_Tarea por realizar_
Copia completo el pasaje sobre la vida de la ciudad y sus cafés, sin cambiar ninguna palabra ni signo.

_Pasaje proporcionado_
####################
Efervescencia mundana con aires de aldea. Sus habitantes hacían propias las
veredas y se atrevían a gastar tiempo en palabras. Cada esquina escondía un
drama y a alguien dispuesto a relatarlo. Todo cafetín tenía su filósofo. Los
tonos, los dialectos, los lenguajes, se entreveraban con naturalidad. Las noches
no tenían límite, la hora era una quimera y el trabajo una circunstancia. La
vida corría por avenidas, plazas, bares, lecherías y zaguanes. Los años
cuarenta llegaban a su fin y se tornaba indispensable comprender lo
incomprensible de la historia para reencontrar su rumbo. Literatura, filosofía,
política no eran cosa diferente de la vida misma. La cultura era un acto de
comprensión. Los libros actuaban como revelaciones. Eran devorados, masticados
con vehemencia por lobos hambrientos. Las ideas andaban libres y cualquiera se
sentía con derecho a tomarlas, deglutirlas, subvertirlas y, naturalmente,
devolverlas. Quien se acercaba a la lectura lo hacía movido por el afán de
entenderse, de ver reflejados sus propios miedos, sus contradicciones, sus
esperanzas y frustraciones. Pensar era algo lúdico. En cualquier mesa de
cualquier café se podía debatir sobre el ser y la nada, la vida y la muerte, la
suerte y el destino, las nociones de guerra, paz, fe, nación, los lazos de
amistad, la alienación del capitalismo y los insondables motivos de las
diversas calamidades humanas. De economía nadie hablaba. La ciudad entera
prestaba sus oídos a historias que surgían de diversos puntos del globo. Dramas
de vida que discurrían con naturalidad con el parroquiano de la mesa vecina.
####################
_Datos mostrados_
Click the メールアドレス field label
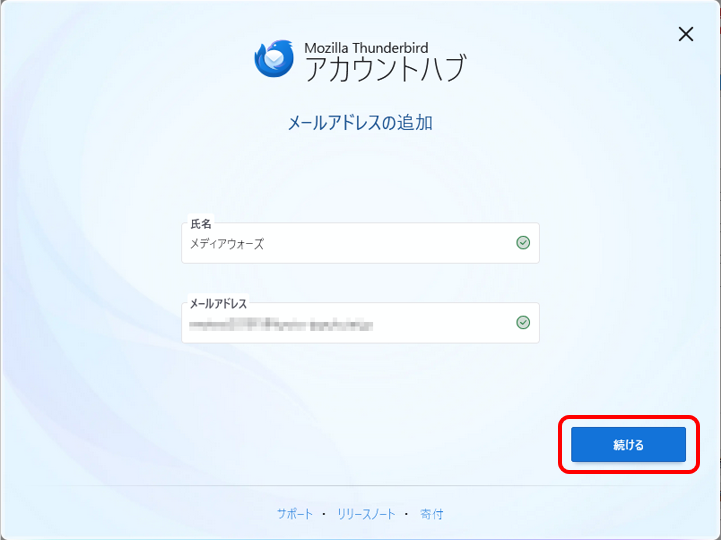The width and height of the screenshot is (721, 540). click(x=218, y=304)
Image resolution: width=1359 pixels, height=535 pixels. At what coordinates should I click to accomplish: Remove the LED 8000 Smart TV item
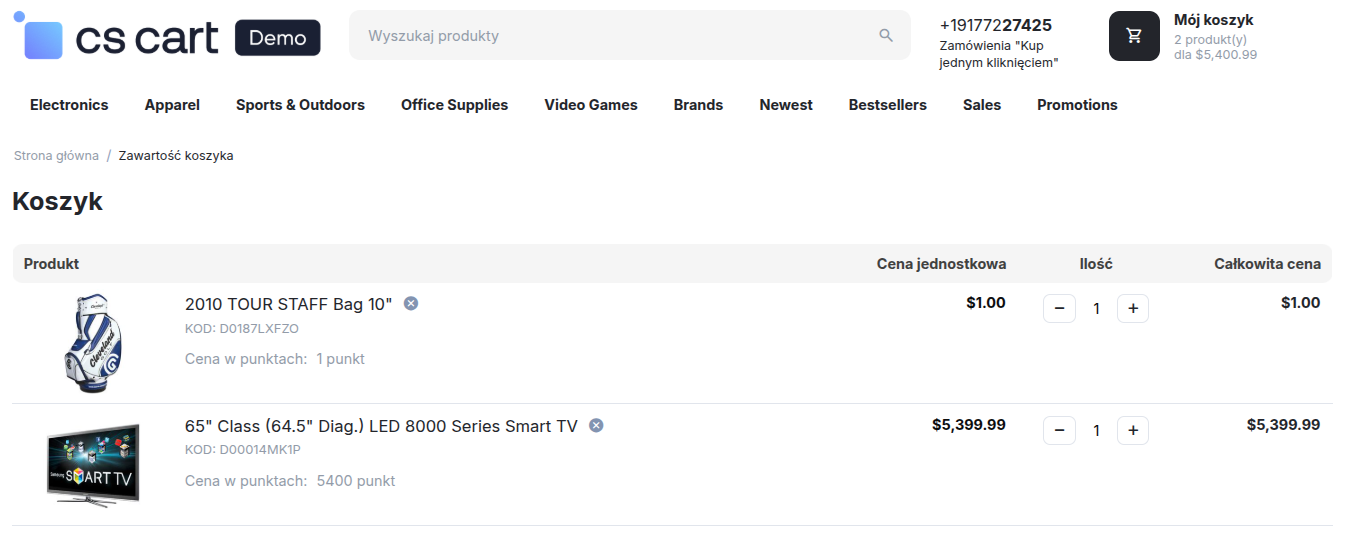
####################
_Respuesta correcta_
Efervescencia mundana con aires de aldea. Sus habitantes hacían propias las
veredas y se atrevían a gastar tiempo en palabras. Cada esquina escondía un
drama y a alguien dispuesto a relatarlo. Todo cafetín tenía su filósofo. Los
tonos, los dialectos, los lenguajes, se entreveraban con naturalidad. Las noches
no tenían límite, la hora era una quimera y el trabajo una circunstancia. La
vida corría por avenidas, plazas, bares, lecherías y zaguanes. Los años
cuarenta llegaban a su fin y se tornaba indispensable comprender lo
incomprensible de la historia para reencontrar su rumbo. Literatura, filosofía,
política no eran cosa diferente de la vida misma. La cultura era un acto de
comprensión. Los libros actuaban como revelaciones. Eran devorados, masticados
con vehemencia por lobos hambrientos. Las ideas andaban libres y cualquiera se
sentía con derecho a tomarlas, deglutirlas, subvertirlas y, naturalmente,
devolverlas. Quien se acercaba a la lectura lo hacía movido por el afán de
entenderse, de ver reflejados sus propios miedos, sus contradicciones, sus
esperanzas y frustraciones. Pensar era algo lúdico. En cualquier mesa de
cualquier café se podía debatir sobre el ser y la nada, la vida y la muerte, la
suerte y el destino, las nociones de guerra, paz, fe, nación, los lazos de
amistad, la alienación del capitalismo y los insondables motivos de las
diversas calamidades humanas. De economía nadie hablaba. La ciudad entera
prestaba sus oídos a historias que surgían de diversos puntos del globo. Dramas
de vida que discurrían con naturalidad con el parroquiano de la mesa vecina.